Many years before this extreme trial in my life, a beautiful and lively Irish lass taught us a chorus which was always a favorite. NOW, I found great comfort in its words as I lived it! “I love the way my Beloved speaks to me and chases away my fears. He leads me by the paths of truth and keeps me ever near. He comforts me, He sets me free, He makes me to understand that every time I say ‘I can’t!’, he tells me that ‘I can’”! And, dear Reader, you can, too! You may not have black panthers sunning themselves next to your shower room or green mambas dropping into your latrine, and you may not have the physical challenges of blindness, but “fear” is such a powerful weapon to shatter our hopes and dreams, turning the positive to negative with lightning speed and even seek to destroy your very belief in a God Who loves you.

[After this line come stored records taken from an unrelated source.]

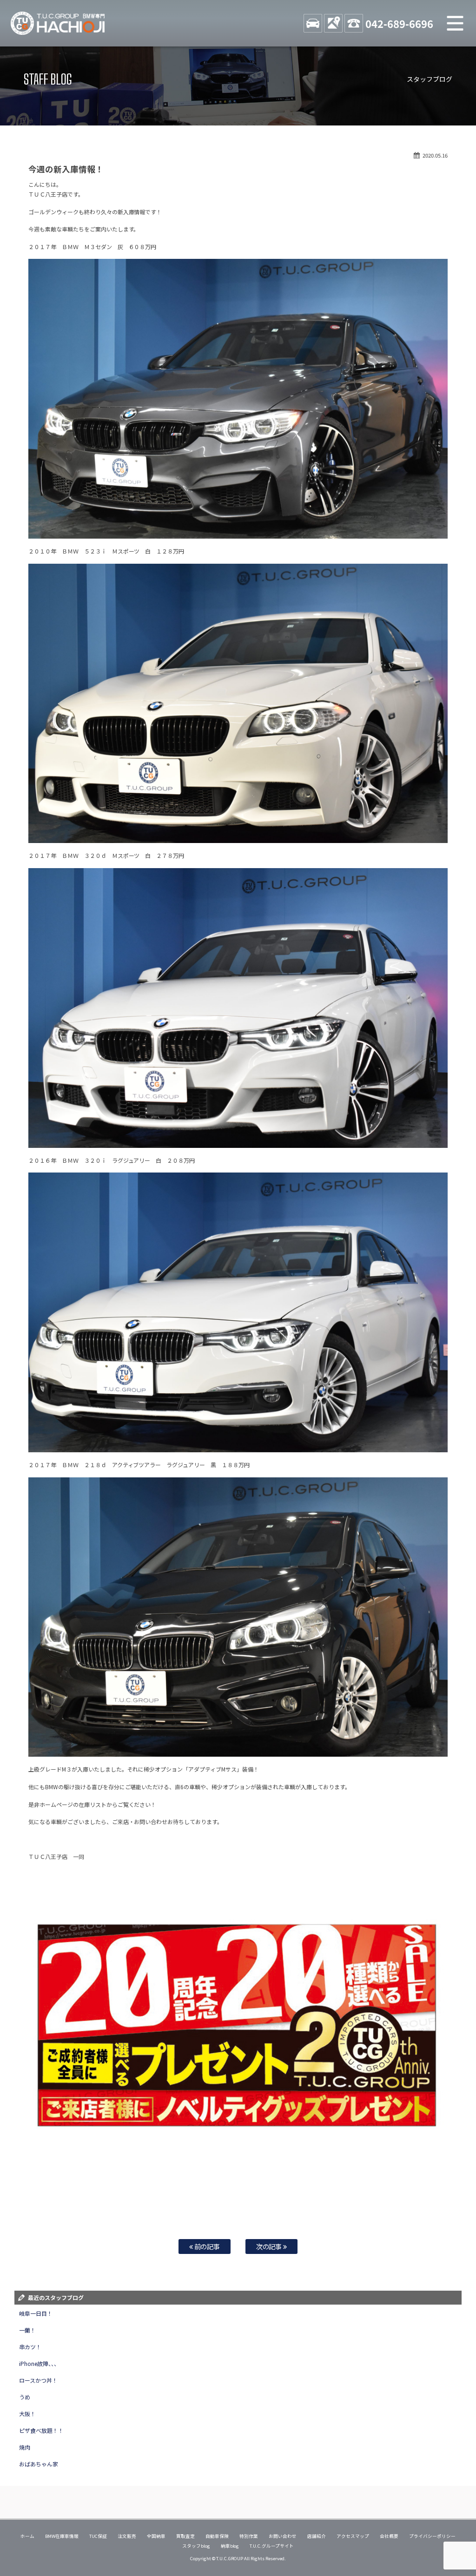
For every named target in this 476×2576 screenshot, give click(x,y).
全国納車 (156, 2536)
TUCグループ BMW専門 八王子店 (58, 23)
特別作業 (248, 2536)
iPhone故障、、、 (39, 2363)
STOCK (313, 23)
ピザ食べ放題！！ (41, 2430)
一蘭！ (27, 2330)
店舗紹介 (316, 2536)
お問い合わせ (283, 2536)
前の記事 (206, 2246)
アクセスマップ (353, 2536)
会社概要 (389, 2536)
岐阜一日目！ (36, 2313)
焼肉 (24, 2447)
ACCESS (333, 23)
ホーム (27, 2536)
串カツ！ (30, 2347)
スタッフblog (196, 2546)
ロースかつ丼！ (38, 2380)
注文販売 (127, 2536)
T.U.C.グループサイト (272, 2546)
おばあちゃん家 (38, 2464)
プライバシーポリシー (432, 2536)
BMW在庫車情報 (62, 2536)
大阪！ (27, 2414)
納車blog (230, 2546)
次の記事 (270, 2246)
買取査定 (185, 2536)
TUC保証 (98, 2536)
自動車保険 (217, 2536)
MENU (455, 23)
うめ (24, 2397)
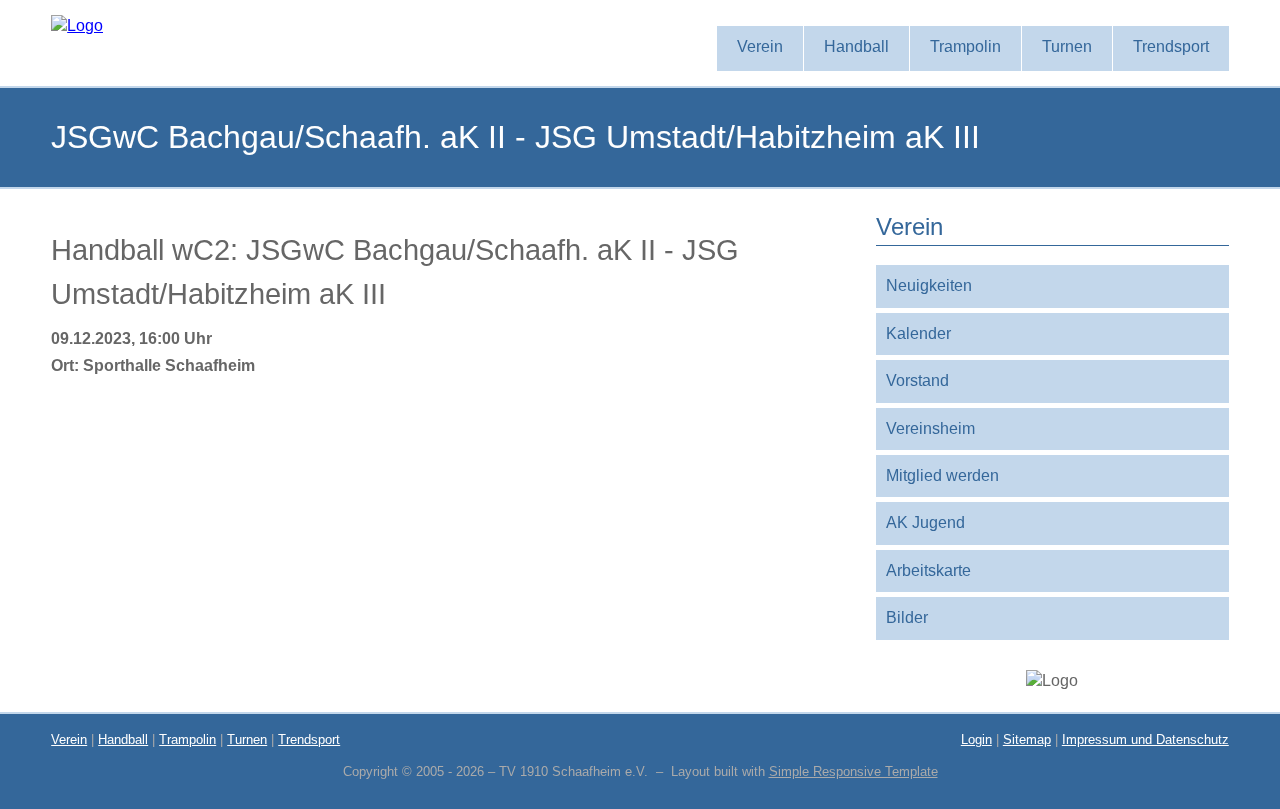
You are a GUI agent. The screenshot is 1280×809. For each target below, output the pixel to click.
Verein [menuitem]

In these pages we will endeavor to share with you our experiences and the wonderful model God has taught us in ”dealing with our fears when letting go seems impossible”!
(NOTE: I do realize that it is politically correct to say that I am “visually challenged” rather than “blind” but I do not feel such a term adequately describes such a devastating change in one’s physical abilities. I mean, Honey, I was “visually challenged” the first day I put on bifocals! Since I now have no vision at all with which to be challenged, I am simply “blind”. I do, however, warm to the thought of being “vertically challenged” rather than “short”!)